- [PROMPT] What follows is a set of records; copy all of it exactly.

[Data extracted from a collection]

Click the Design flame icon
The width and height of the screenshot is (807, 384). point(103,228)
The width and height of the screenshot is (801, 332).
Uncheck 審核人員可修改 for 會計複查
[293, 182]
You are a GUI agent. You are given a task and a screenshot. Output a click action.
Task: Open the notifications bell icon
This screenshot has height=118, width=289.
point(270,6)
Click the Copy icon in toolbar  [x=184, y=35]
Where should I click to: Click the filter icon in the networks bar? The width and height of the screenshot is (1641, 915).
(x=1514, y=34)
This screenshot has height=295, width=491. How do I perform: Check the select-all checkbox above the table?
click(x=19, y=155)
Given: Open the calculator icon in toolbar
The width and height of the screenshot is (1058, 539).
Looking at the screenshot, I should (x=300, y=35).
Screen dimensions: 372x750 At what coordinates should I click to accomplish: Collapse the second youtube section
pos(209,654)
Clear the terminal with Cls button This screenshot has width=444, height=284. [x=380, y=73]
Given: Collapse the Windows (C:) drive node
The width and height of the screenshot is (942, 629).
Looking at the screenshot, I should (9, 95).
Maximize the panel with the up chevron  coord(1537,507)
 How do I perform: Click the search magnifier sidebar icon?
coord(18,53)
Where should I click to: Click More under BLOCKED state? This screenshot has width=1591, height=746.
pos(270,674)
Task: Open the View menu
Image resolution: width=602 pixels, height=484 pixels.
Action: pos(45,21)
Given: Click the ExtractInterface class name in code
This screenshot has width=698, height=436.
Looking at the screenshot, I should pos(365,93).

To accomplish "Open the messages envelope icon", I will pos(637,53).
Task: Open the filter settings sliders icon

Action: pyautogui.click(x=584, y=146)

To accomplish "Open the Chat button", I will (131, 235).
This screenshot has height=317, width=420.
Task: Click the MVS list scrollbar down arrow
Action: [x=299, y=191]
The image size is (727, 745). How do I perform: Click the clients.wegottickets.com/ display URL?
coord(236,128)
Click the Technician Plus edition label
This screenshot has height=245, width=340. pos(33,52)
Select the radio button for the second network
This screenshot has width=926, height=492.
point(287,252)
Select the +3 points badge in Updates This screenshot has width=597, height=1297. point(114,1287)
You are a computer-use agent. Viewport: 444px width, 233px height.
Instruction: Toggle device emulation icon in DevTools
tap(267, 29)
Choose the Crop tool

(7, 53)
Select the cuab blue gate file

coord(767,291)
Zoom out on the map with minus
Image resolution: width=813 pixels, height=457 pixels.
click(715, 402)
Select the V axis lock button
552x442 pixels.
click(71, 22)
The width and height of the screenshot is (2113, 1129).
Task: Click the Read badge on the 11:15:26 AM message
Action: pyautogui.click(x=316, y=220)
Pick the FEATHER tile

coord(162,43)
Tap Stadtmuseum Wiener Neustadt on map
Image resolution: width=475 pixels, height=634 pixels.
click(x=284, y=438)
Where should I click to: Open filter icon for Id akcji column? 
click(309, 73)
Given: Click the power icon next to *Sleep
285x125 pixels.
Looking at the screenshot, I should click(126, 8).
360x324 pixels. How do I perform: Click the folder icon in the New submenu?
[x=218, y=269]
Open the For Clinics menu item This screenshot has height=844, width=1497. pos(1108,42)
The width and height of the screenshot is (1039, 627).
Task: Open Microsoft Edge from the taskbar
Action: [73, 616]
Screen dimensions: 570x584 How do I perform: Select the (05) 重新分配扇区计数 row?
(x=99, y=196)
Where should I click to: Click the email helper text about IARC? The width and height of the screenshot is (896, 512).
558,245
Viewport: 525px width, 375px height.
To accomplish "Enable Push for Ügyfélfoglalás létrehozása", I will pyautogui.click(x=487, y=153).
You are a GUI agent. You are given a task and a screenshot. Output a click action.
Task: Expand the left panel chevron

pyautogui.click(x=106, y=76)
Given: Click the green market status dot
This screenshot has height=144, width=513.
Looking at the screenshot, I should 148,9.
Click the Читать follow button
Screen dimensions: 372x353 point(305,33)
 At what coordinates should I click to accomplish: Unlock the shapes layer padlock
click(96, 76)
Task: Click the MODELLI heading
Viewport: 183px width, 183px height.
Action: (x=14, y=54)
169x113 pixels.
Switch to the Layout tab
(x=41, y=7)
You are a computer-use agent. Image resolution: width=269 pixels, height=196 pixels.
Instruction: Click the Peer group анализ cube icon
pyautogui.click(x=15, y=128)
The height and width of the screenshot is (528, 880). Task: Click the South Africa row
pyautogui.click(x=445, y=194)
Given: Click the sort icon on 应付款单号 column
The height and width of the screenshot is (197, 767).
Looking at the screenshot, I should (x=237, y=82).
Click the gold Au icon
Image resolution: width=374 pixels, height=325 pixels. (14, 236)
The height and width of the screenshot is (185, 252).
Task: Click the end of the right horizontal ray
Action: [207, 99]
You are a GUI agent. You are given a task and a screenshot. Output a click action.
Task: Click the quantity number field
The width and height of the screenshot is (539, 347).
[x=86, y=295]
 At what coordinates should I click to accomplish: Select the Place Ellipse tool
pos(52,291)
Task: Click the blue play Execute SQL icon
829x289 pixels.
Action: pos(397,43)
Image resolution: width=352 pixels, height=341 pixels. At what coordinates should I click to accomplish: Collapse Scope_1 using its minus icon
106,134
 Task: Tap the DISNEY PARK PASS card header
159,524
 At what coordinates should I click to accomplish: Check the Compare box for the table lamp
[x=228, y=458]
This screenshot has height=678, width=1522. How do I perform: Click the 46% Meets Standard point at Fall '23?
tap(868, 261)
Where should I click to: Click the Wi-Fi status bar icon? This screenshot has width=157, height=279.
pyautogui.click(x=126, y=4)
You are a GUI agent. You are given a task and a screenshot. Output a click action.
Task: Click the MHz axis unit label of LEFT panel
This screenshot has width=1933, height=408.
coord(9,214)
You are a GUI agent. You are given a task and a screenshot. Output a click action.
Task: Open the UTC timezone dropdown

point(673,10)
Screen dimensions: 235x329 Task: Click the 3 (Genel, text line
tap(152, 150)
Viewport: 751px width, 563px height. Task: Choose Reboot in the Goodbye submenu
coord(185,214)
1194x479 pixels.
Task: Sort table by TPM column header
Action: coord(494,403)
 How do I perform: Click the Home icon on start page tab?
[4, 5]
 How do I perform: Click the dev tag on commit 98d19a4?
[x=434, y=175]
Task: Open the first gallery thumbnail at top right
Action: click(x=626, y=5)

- [ANSWER TO THE EXERCISE]
Click the Design flame icon
The width and height of the screenshot is (807, 384). point(103,228)
The width and height of the screenshot is (801, 332).
Uncheck 審核人員可修改 for 會計複查
[293, 182]
You are a GUI agent. You are given a task and a screenshot. Output a click action.
Task: Open the notifications bell icon
This screenshot has height=118, width=289.
point(270,6)
Click the Copy icon in toolbar  [x=184, y=35]
Where should I click to: Click the filter icon in the networks bar? The width and height of the screenshot is (1641, 915).
(x=1514, y=34)
This screenshot has height=295, width=491. How do I perform: Check the select-all checkbox above the table?
click(x=19, y=155)
Given: Open the calculator icon in toolbar
The width and height of the screenshot is (1058, 539).
Looking at the screenshot, I should (x=300, y=35).
Screen dimensions: 372x750 At what coordinates should I click to accomplish: Collapse the second youtube section
pos(209,654)
Clear the terminal with Cls button This screenshot has width=444, height=284. [x=380, y=73]
Given: Collapse the Windows (C:) drive node
The width and height of the screenshot is (942, 629).
Looking at the screenshot, I should (9, 95).
Maximize the panel with the up chevron  coord(1537,507)
 How do I perform: Click the search magnifier sidebar icon?
coord(18,53)
Where should I click to: Click More under BLOCKED state? This screenshot has width=1591, height=746.
pos(270,674)
Task: Open the View menu
Image resolution: width=602 pixels, height=484 pixels.
Action: pos(45,21)
Given: Click the ExtractInterface class name in code
This screenshot has width=698, height=436.
Looking at the screenshot, I should pos(365,93).

To accomplish "Open the messages envelope icon", I will pos(637,53).
Task: Open the filter settings sliders icon

Action: pyautogui.click(x=584, y=146)

To accomplish "Open the Chat button", I will (131, 235).
This screenshot has height=317, width=420.
Task: Click the MVS list scrollbar down arrow
Action: [x=299, y=191]
The image size is (727, 745). How do I perform: Click the clients.wegottickets.com/ display URL?
coord(236,128)
Click the Technician Plus edition label
This screenshot has height=245, width=340. pos(33,52)
Select the radio button for the second network
This screenshot has width=926, height=492.
point(287,252)
Select the +3 points badge in Updates This screenshot has width=597, height=1297. point(114,1287)
You are a computer-use agent. Viewport: 444px width, 233px height.
Instruction: Toggle device emulation icon in DevTools
tap(267, 29)
Choose the Crop tool

(7, 53)
Select the cuab blue gate file

coord(767,291)
Zoom out on the map with minus
Image resolution: width=813 pixels, height=457 pixels.
click(715, 402)
Select the V axis lock button
552x442 pixels.
click(71, 22)
The width and height of the screenshot is (2113, 1129).
Task: Click the Read badge on the 11:15:26 AM message
Action: pyautogui.click(x=316, y=220)
Pick the FEATHER tile

coord(162,43)
Tap Stadtmuseum Wiener Neustadt on map
Image resolution: width=475 pixels, height=634 pixels.
click(x=284, y=438)
Where should I click to: Open filter icon for Id akcji column? 
click(309, 73)
Given: Click the power icon next to *Sleep
285x125 pixels.
Looking at the screenshot, I should click(126, 8).
360x324 pixels. How do I perform: Click the folder icon in the New submenu?
[x=218, y=269]
Open the For Clinics menu item This screenshot has height=844, width=1497. pos(1108,42)
The width and height of the screenshot is (1039, 627).
Task: Open Microsoft Edge from the taskbar
Action: [73, 616]
Screen dimensions: 570x584 How do I perform: Select the (05) 重新分配扇区计数 row?
(x=99, y=196)
Where should I click to: Click the email helper text about IARC? The width and height of the screenshot is (896, 512).
558,245
Viewport: 525px width, 375px height.
To accomplish "Enable Push for Ügyfélfoglalás létrehozása", I will pyautogui.click(x=487, y=153).
You are a GUI agent. You are given a task and a screenshot. Output a click action.
Task: Expand the left panel chevron

pyautogui.click(x=106, y=76)
Given: Click the green market status dot
This screenshot has height=144, width=513.
Looking at the screenshot, I should 148,9.
Click the Читать follow button
Screen dimensions: 372x353 point(305,33)
 At what coordinates should I click to accomplish: Unlock the shapes layer padlock
click(96, 76)
Task: Click the MODELLI heading
Viewport: 183px width, 183px height.
Action: (x=14, y=54)
169x113 pixels.
Switch to the Layout tab
(x=41, y=7)
You are a computer-use agent. Image resolution: width=269 pixels, height=196 pixels.
Instruction: Click the Peer group анализ cube icon
pyautogui.click(x=15, y=128)
The height and width of the screenshot is (528, 880). Task: Click the South Africa row
pyautogui.click(x=445, y=194)
Given: Click the sort icon on 应付款单号 column
The height and width of the screenshot is (197, 767).
Looking at the screenshot, I should (x=237, y=82).
Click the gold Au icon
Image resolution: width=374 pixels, height=325 pixels. (14, 236)
The height and width of the screenshot is (185, 252).
Task: Click the end of the right horizontal ray
Action: [207, 99]
You are a GUI agent. You are given a task and a screenshot. Output a click action.
Task: Click the quantity number field
The width and height of the screenshot is (539, 347).
[x=86, y=295]
 At what coordinates should I click to accomplish: Select the Place Ellipse tool
pos(52,291)
Task: Click the blue play Execute SQL icon
829x289 pixels.
Action: pos(397,43)
Image resolution: width=352 pixels, height=341 pixels. At what coordinates should I click to accomplish: Collapse Scope_1 using its minus icon
106,134
 Task: Tap the DISNEY PARK PASS card header
159,524
 At what coordinates should I click to accomplish: Check the Compare box for the table lamp
[x=228, y=458]
This screenshot has height=678, width=1522. How do I perform: Click the 46% Meets Standard point at Fall '23?
tap(868, 261)
Where should I click to: Click the Wi-Fi status bar icon? This screenshot has width=157, height=279.
pyautogui.click(x=126, y=4)
You are a GUI agent. You are given a task and a screenshot. Output a click action.
Task: Click the MHz axis unit label of LEFT panel
This screenshot has width=1933, height=408.
coord(9,214)
You are a GUI agent. You are given a task and a screenshot. Output a click action.
Task: Open the UTC timezone dropdown

point(673,10)
Screen dimensions: 235x329 Task: Click the 3 (Genel, text line
tap(152, 150)
Viewport: 751px width, 563px height. Task: Choose Reboot in the Goodbye submenu
coord(185,214)
1194x479 pixels.
Task: Sort table by TPM column header
Action: coord(494,403)
 How do I perform: Click the Home icon on start page tab?
[4, 5]
 How do I perform: Click the dev tag on commit 98d19a4?
[x=434, y=175]
Task: Open the first gallery thumbnail at top right
Action: click(x=626, y=5)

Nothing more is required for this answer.